Type out all of the lines below again, character for character.

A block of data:
********

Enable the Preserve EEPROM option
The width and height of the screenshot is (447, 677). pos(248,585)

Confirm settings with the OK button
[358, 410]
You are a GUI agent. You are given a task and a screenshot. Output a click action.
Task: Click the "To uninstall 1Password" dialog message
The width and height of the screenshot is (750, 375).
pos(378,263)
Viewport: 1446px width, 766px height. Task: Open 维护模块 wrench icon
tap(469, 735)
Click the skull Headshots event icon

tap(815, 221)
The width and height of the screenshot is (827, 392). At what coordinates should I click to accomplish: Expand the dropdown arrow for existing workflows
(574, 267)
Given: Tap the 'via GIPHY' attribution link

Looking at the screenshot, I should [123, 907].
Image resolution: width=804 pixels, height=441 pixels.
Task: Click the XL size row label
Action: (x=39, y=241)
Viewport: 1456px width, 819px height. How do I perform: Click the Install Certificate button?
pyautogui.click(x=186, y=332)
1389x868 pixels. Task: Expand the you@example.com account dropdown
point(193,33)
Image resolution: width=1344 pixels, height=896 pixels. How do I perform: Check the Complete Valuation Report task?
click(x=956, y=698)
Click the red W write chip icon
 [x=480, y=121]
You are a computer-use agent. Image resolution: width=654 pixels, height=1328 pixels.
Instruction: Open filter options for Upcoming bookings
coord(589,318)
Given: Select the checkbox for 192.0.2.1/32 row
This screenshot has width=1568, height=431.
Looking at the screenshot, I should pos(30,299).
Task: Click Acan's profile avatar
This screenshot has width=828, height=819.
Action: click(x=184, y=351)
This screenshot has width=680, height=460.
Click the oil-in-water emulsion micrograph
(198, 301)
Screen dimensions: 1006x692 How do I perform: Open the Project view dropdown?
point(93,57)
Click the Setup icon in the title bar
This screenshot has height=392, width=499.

********

Exercise answer
Enable the Preserve EEPROM option
The width and height of the screenshot is (447, 677). pos(248,585)

Confirm settings with the OK button
[358, 410]
You are a GUI agent. You are given a task and a screenshot. Output a click action.
Task: Click the "To uninstall 1Password" dialog message
The width and height of the screenshot is (750, 375).
pos(378,263)
Viewport: 1446px width, 766px height. Task: Open 维护模块 wrench icon
tap(469, 735)
Click the skull Headshots event icon

tap(815, 221)
The width and height of the screenshot is (827, 392). At what coordinates should I click to accomplish: Expand the dropdown arrow for existing workflows
(574, 267)
Given: Tap the 'via GIPHY' attribution link

Looking at the screenshot, I should [123, 907].
Image resolution: width=804 pixels, height=441 pixels.
Task: Click the XL size row label
Action: (x=39, y=241)
Viewport: 1456px width, 819px height. How do I perform: Click the Install Certificate button?
pyautogui.click(x=186, y=332)
1389x868 pixels. Task: Expand the you@example.com account dropdown
point(193,33)
Image resolution: width=1344 pixels, height=896 pixels. How do I perform: Check the Complete Valuation Report task?
click(x=956, y=698)
Click the red W write chip icon
 [x=480, y=121]
You are a computer-use agent. Image resolution: width=654 pixels, height=1328 pixels.
Instruction: Open filter options for Upcoming bookings
coord(589,318)
Given: Select the checkbox for 192.0.2.1/32 row
This screenshot has width=1568, height=431.
Looking at the screenshot, I should pos(30,299).
Task: Click Acan's profile avatar
This screenshot has width=828, height=819.
Action: click(x=184, y=351)
This screenshot has width=680, height=460.
Click the oil-in-water emulsion micrograph
(198, 301)
Screen dimensions: 1006x692 How do I perform: Open the Project view dropdown?
point(93,57)
Click the Setup icon in the title bar
This screenshot has height=392, width=499.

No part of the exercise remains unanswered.